◆ **Task details**
Rewrite the material below so that each "How do I perform" becomes "How do I carry out", with every other part left unchanged.

◆ **Excerpted data**
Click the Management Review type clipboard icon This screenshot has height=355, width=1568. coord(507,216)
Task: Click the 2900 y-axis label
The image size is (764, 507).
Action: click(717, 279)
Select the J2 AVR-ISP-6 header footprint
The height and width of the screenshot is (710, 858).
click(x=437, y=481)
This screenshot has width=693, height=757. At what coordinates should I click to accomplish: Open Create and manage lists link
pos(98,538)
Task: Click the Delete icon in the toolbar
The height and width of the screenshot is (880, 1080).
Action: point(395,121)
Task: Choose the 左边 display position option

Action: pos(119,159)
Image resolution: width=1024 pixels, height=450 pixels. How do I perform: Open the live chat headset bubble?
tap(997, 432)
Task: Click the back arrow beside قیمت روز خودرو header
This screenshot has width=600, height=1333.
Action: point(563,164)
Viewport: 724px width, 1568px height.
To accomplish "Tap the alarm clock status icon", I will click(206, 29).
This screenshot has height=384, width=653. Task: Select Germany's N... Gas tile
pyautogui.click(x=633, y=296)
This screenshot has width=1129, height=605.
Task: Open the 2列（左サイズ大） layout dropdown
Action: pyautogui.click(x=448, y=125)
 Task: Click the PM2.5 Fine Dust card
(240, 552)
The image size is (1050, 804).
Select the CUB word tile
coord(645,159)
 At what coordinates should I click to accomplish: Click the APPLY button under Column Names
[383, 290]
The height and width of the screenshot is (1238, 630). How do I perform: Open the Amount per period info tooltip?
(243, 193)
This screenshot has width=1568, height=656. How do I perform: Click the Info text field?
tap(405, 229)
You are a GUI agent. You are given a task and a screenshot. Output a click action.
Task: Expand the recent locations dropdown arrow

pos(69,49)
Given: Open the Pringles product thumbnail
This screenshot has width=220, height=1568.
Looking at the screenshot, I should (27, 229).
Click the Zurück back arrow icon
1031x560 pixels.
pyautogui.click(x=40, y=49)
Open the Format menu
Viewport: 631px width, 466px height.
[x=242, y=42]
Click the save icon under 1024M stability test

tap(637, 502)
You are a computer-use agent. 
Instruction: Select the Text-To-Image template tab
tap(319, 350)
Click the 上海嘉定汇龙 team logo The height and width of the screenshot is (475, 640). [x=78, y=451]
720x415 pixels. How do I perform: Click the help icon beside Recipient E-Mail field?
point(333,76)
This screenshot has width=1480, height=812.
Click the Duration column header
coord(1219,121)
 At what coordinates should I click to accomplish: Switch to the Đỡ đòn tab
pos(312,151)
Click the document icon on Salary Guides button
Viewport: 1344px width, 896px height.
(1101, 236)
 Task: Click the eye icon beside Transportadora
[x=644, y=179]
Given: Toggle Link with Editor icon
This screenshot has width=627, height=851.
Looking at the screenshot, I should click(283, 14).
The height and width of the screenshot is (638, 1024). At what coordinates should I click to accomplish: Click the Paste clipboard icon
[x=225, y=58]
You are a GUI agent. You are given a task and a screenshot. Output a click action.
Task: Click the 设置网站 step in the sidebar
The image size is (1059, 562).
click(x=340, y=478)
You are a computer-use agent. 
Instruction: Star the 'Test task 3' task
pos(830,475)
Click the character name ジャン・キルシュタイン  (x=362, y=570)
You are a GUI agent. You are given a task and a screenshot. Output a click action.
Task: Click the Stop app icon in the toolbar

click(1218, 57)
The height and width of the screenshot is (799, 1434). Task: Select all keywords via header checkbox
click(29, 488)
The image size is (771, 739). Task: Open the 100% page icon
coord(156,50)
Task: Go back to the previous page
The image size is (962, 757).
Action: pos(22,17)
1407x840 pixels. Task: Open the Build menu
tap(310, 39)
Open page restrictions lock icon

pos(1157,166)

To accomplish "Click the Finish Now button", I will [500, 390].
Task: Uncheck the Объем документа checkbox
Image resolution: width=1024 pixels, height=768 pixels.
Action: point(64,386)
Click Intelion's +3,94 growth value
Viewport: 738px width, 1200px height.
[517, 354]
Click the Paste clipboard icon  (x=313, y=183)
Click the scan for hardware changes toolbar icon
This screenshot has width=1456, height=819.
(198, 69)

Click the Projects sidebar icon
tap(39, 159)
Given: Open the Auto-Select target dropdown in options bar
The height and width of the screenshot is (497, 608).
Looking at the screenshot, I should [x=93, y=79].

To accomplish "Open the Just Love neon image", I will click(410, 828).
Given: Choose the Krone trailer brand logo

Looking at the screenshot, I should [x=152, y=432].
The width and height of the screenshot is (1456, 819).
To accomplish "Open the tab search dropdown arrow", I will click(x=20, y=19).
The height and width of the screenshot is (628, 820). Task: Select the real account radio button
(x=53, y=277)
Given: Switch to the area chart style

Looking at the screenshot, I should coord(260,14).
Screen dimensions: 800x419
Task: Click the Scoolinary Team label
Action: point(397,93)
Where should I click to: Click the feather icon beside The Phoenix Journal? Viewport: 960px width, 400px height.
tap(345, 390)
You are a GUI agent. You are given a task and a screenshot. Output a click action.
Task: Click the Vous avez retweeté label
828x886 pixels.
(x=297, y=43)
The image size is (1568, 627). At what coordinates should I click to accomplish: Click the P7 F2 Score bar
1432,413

◆ **Correct response**
Click the Management Review type clipboard icon This screenshot has height=355, width=1568. coord(507,216)
Task: Click the 2900 y-axis label
The image size is (764, 507).
Action: click(717, 279)
Select the J2 AVR-ISP-6 header footprint
The height and width of the screenshot is (710, 858).
click(x=437, y=481)
This screenshot has width=693, height=757. At what coordinates should I click to accomplish: Open Create and manage lists link
pos(98,538)
Task: Click the Delete icon in the toolbar
The height and width of the screenshot is (880, 1080).
Action: point(395,121)
Task: Choose the 左边 display position option

Action: pos(119,159)
Image resolution: width=1024 pixels, height=450 pixels. How do I carry out: Open the live chat headset bubble?
tap(997, 432)
Task: Click the back arrow beside قیمت روز خودرو header
This screenshot has width=600, height=1333.
Action: point(563,164)
Viewport: 724px width, 1568px height.
To accomplish "Tap the alarm clock status icon", I will click(206, 29).
This screenshot has height=384, width=653. Task: Select Germany's N... Gas tile
pyautogui.click(x=633, y=296)
This screenshot has width=1129, height=605.
Task: Open the 2列（左サイズ大） layout dropdown
Action: pyautogui.click(x=448, y=125)
 Task: Click the PM2.5 Fine Dust card
(240, 552)
The image size is (1050, 804).
Select the CUB word tile
coord(645,159)
 At what coordinates should I click to accomplish: Click the APPLY button under Column Names
[383, 290]
The height and width of the screenshot is (1238, 630). How do I carry out: Open the Amount per period info tooltip?
(243, 193)
This screenshot has width=1568, height=656. How do I carry out: Click the Info text field?
tap(405, 229)
You are a GUI agent. You are given a task and a screenshot. Output a click action.
Task: Expand the recent locations dropdown arrow

pos(69,49)
Given: Open the Pringles product thumbnail
This screenshot has width=220, height=1568.
Looking at the screenshot, I should (27, 229).
Click the Zurück back arrow icon
1031x560 pixels.
pyautogui.click(x=40, y=49)
Open the Format menu
Viewport: 631px width, 466px height.
[x=242, y=42]
Click the save icon under 1024M stability test

tap(637, 502)
You are a computer-use agent. 
Instruction: Select the Text-To-Image template tab
tap(319, 350)
Click the 上海嘉定汇龙 team logo The height and width of the screenshot is (475, 640). [x=78, y=451]
720x415 pixels. How do I carry out: Click the help icon beside Recipient E-Mail field?
point(333,76)
This screenshot has width=1480, height=812.
Click the Duration column header
coord(1219,121)
 At what coordinates should I click to accomplish: Switch to the Đỡ đòn tab
pos(312,151)
Click the document icon on Salary Guides button
Viewport: 1344px width, 896px height.
(1101, 236)
 Task: Click the eye icon beside Transportadora
[x=644, y=179]
Given: Toggle Link with Editor icon
This screenshot has width=627, height=851.
Looking at the screenshot, I should click(283, 14).
The height and width of the screenshot is (638, 1024). At what coordinates should I click to accomplish: Click the Paste clipboard icon
[x=225, y=58]
You are a GUI agent. You are given a task and a screenshot. Output a click action.
Task: Click the 设置网站 step in the sidebar
The image size is (1059, 562).
click(x=340, y=478)
You are a computer-use agent. 
Instruction: Star the 'Test task 3' task
pos(830,475)
Click the character name ジャン・キルシュタイン  (x=362, y=570)
You are a GUI agent. You are given a task and a screenshot. Output a click action.
Task: Click the Stop app icon in the toolbar

click(1218, 57)
The height and width of the screenshot is (799, 1434). Task: Select all keywords via header checkbox
click(29, 488)
The image size is (771, 739). Task: Open the 100% page icon
coord(156,50)
Task: Go back to the previous page
The image size is (962, 757).
Action: pos(22,17)
1407x840 pixels. Task: Open the Build menu
tap(310, 39)
Open page restrictions lock icon

pos(1157,166)

To accomplish "Click the Finish Now button", I will [500, 390].
Task: Uncheck the Объем документа checkbox
Image resolution: width=1024 pixels, height=768 pixels.
Action: point(64,386)
Click Intelion's +3,94 growth value
Viewport: 738px width, 1200px height.
[517, 354]
Click the Paste clipboard icon  (x=313, y=183)
Click the scan for hardware changes toolbar icon
This screenshot has width=1456, height=819.
(198, 69)

Click the Projects sidebar icon
tap(39, 159)
Given: Open the Auto-Select target dropdown in options bar
The height and width of the screenshot is (497, 608).
Looking at the screenshot, I should [x=93, y=79].

To accomplish "Open the Just Love neon image", I will click(410, 828).
Given: Choose the Krone trailer brand logo

Looking at the screenshot, I should [x=152, y=432].
The width and height of the screenshot is (1456, 819).
To accomplish "Open the tab search dropdown arrow", I will click(x=20, y=19).
The height and width of the screenshot is (628, 820). Task: Select the real account radio button
(x=53, y=277)
Given: Switch to the area chart style

Looking at the screenshot, I should coord(260,14).
Screen dimensions: 800x419
Task: Click the Scoolinary Team label
Action: point(397,93)
Where should I click to: Click the feather icon beside The Phoenix Journal? Viewport: 960px width, 400px height.
tap(345, 390)
You are a GUI agent. You are given a task and a screenshot. Output a click action.
Task: Click the Vous avez retweeté label
828x886 pixels.
(x=297, y=43)
The image size is (1568, 627). At what coordinates should I click to accomplish: Click the P7 F2 Score bar
1432,413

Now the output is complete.